FRAGMENTO SELECCIONADO ->
Nacional

Pedro Torrecillas

Por domingo 24 de julio de 2011 Sin Comentarios

Por Nicolás Avilés González*

Siempre me sorprendió la facilidad que lucía este hombre viejo, chaparrón, de vientre abultado, barba hirsuta y pierna acortada. Me sorprendía la facilidad para apearse del burro.

Su oficio, cobrador de impuestos municipales a los comerciantes móviles y de aquí, la necesidad del jumento que lo desplazaba con todo y su enorme hu­manidad por todo el pueblo localizando ambulantes. A los que don Evaristo el policía por su edad avanza­da, no lograba darles alcance.

Cómo recordarlo sin su burro, ¡imposible! Confieso que me evocaba la misma impresión que ocasionaban en los aztecas los conquistadores españoles al consi­derarlos uno solo, o sea pegado caballo y jinete.

Creo que un tiempo llegué a concebirlo igual; Pedro Torrecillas y el pollino una sola pieza, con el transcurrir de los años, al verle bajar y subir de el me di cuenta que eran separados.

DATOS REGISTRADOS ->
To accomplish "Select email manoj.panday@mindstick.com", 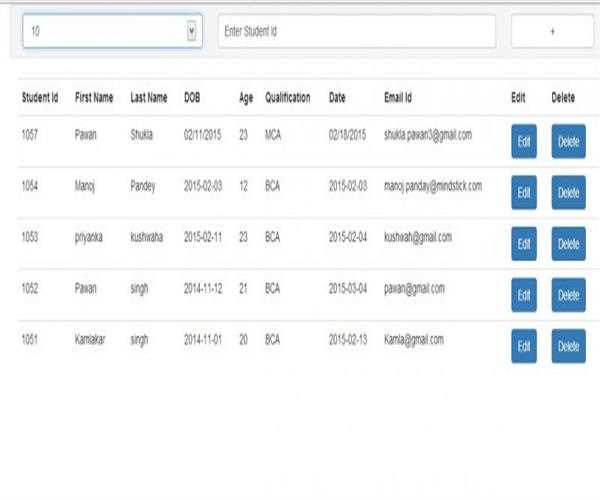I will click(x=432, y=186).
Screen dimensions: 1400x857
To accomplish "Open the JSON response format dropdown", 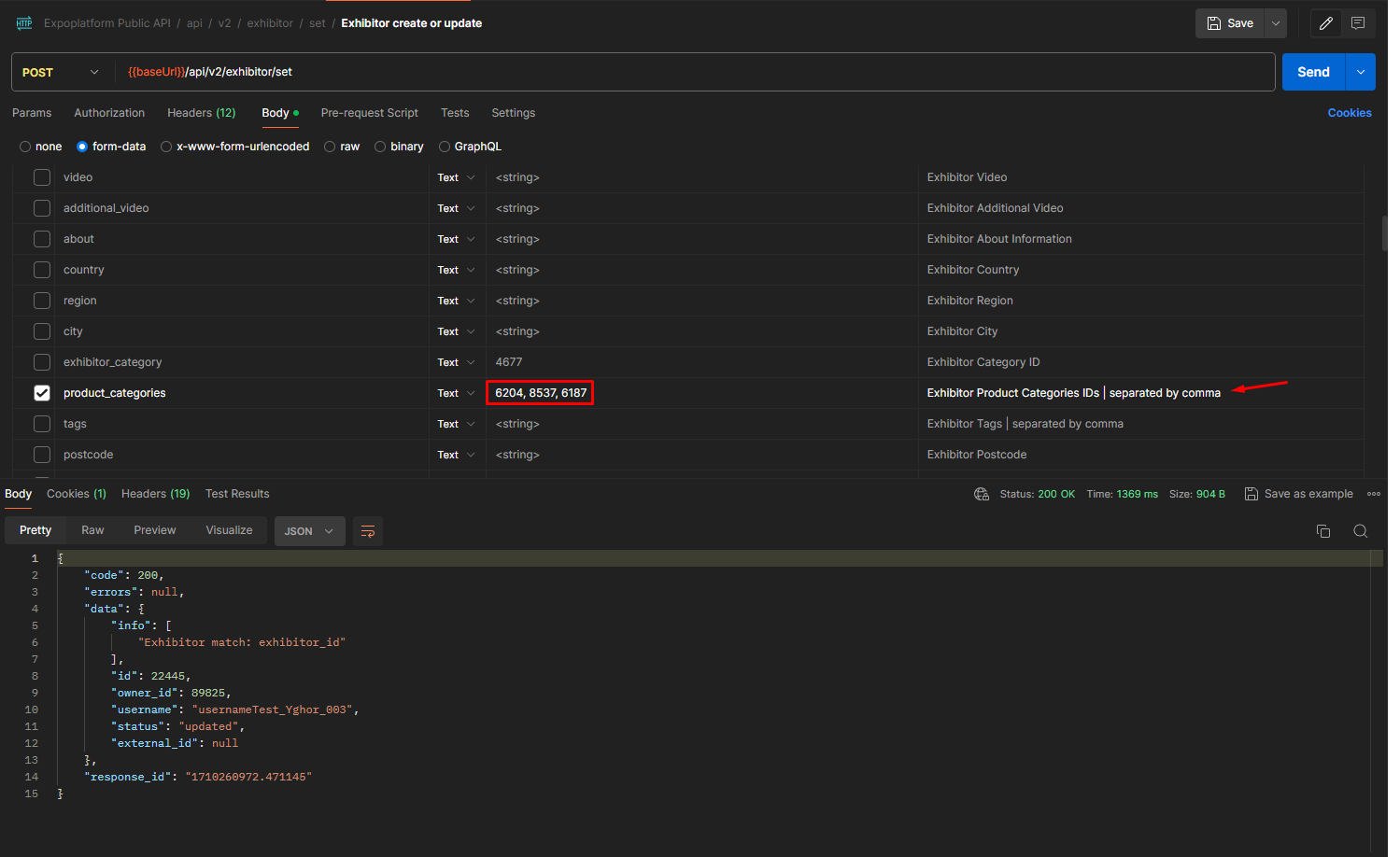I will 309,530.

CONSIGNA -> Continúa, por favor, el texto sobre Pedro Torrecillas a partir de su última oración. El listado no tiene relación con el texto sobre Pedro Torrecillas.

RESPUESTA DEL EJERCICIO ->
No podía ser de otro modo ya que este nuevo Sancho Panza de mi pueblo estaba lisiado, sí, su pierna derecha estaba acortada y, lo era tanto que al er­guirse formaba casi un ángulo recto con respecto a su tronco. Imposible sin el animal, el problema era tanto que le limitaba la marcha, seguramente el desnivel era como de veinte centímetros del suelo y por lo mismo, al desplazarse originaba una mecánica grotesca. Al hacerlo doblaba el tronco hacia delante mientras que al mismo tiempo elevaba la nalga izquierda. Y así su caminar era un sube y baja, lento, pesado y dificultoso.

Para avanzar apoyaba ambas manos sobre el muslo de su pierna enferma para hacerlo. Aunque esto de la pierna debería ser una limitante, lo anterior no lo inhabilitaba para subir y apearse del burro cuantas veces le era necesario, eso era justamente lo que me sorprendía cuando pequeño.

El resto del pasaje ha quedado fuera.